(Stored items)
**********

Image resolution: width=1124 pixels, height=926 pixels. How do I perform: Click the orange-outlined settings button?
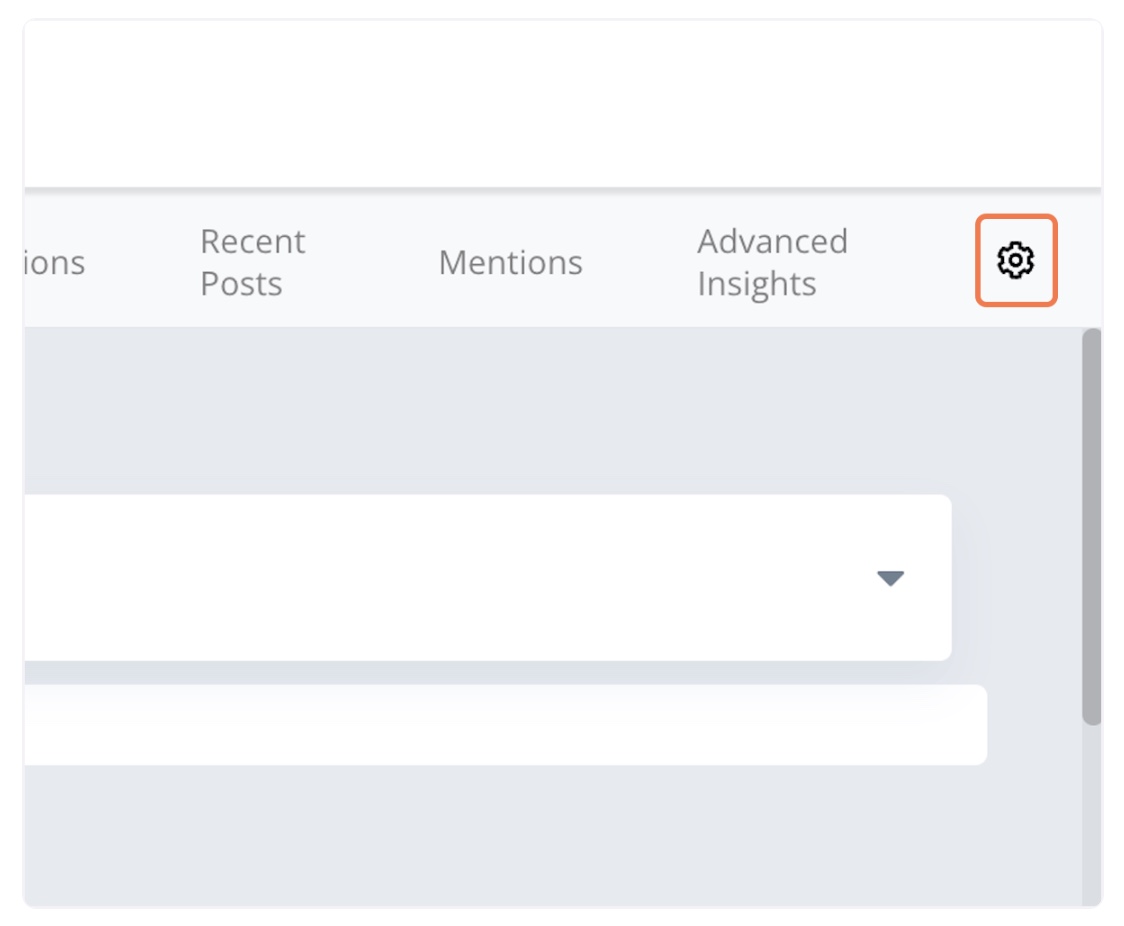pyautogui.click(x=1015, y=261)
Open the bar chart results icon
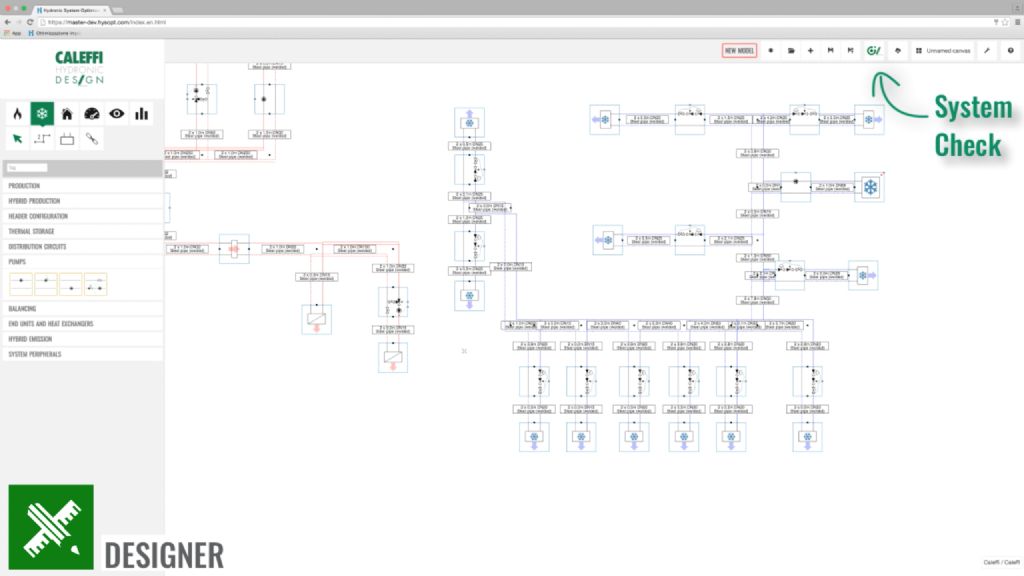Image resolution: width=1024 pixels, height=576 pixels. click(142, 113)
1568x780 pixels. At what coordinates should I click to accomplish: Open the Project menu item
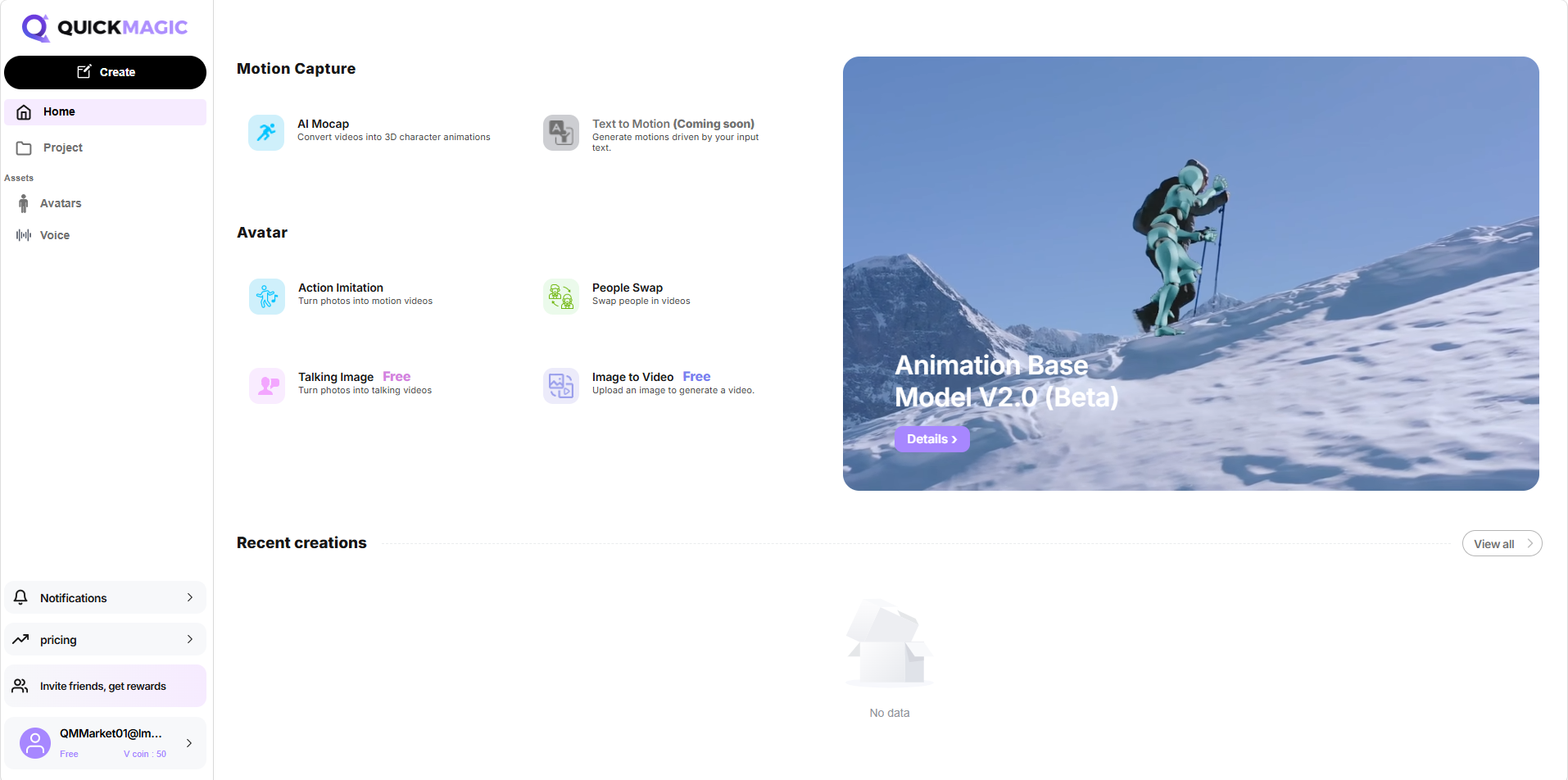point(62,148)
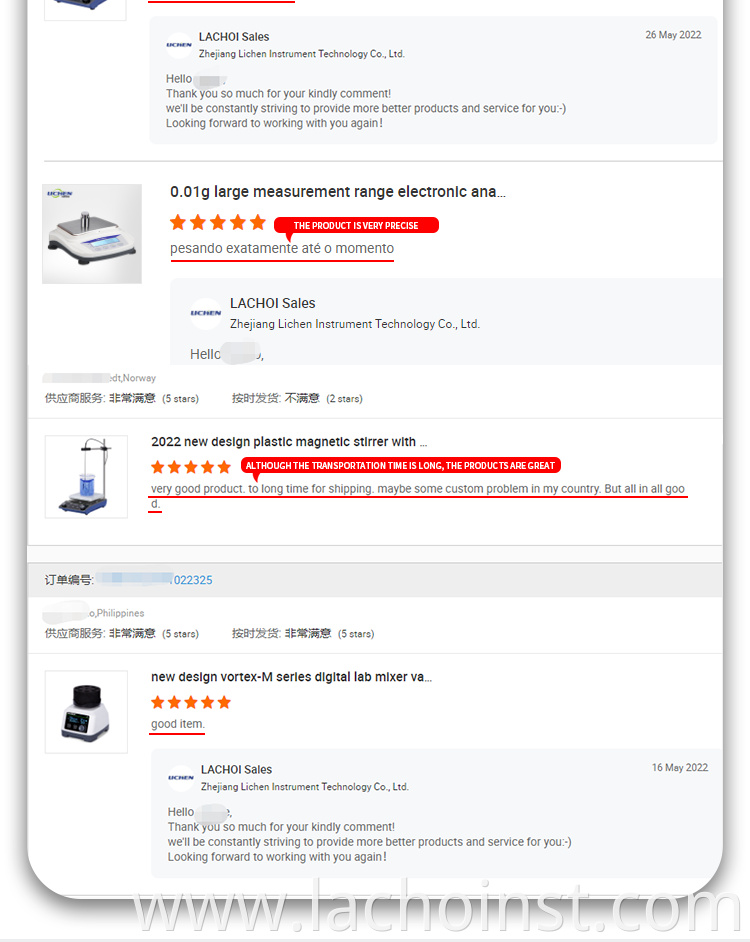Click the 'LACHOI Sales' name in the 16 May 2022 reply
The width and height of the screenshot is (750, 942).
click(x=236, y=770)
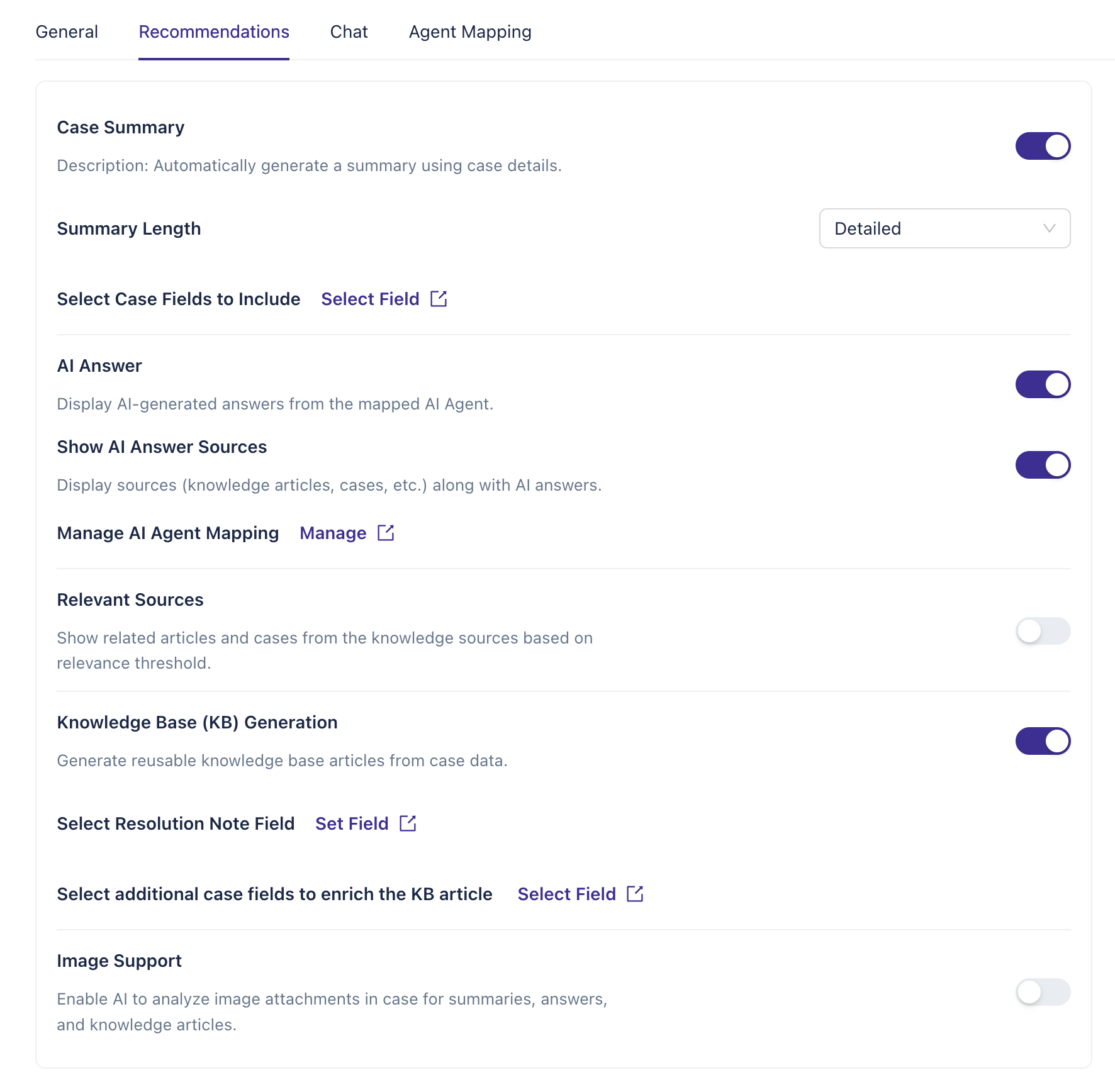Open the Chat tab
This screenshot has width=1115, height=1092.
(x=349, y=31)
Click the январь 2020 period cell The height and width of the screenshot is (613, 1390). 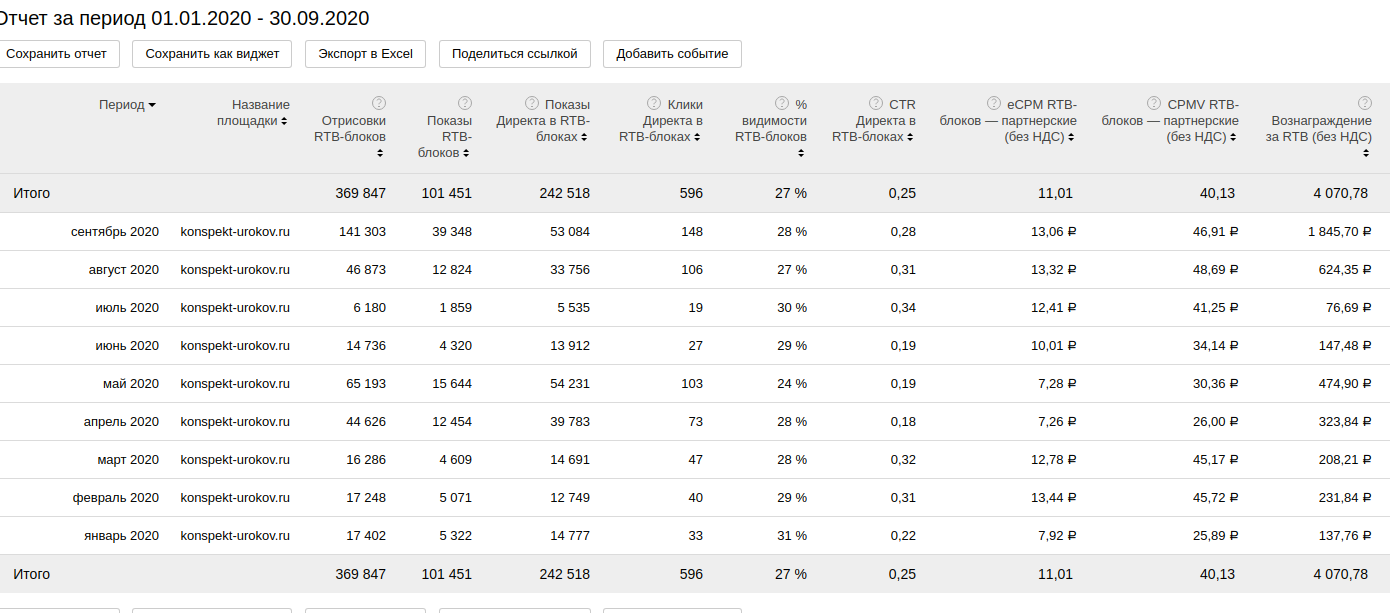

**********

Copy out every entry above exactly. Leave the pictures out.

Image resolution: width=1124 pixels, height=926 pixels. How do I perform: Click the orange-outlined settings button?
pyautogui.click(x=1015, y=261)
Open the bar chart results icon
Image resolution: width=1024 pixels, height=576 pixels. click(142, 113)
1568x780 pixels. At what coordinates should I click to accomplish: Open the Project menu item
point(62,148)
Click the 'LACHOI Sales' name in the 16 May 2022 reply
The width and height of the screenshot is (750, 942).
click(x=236, y=770)
Open the Chat tab
This screenshot has width=1115, height=1092.
(x=349, y=31)
Click the январь 2020 period cell The height and width of the screenshot is (613, 1390). 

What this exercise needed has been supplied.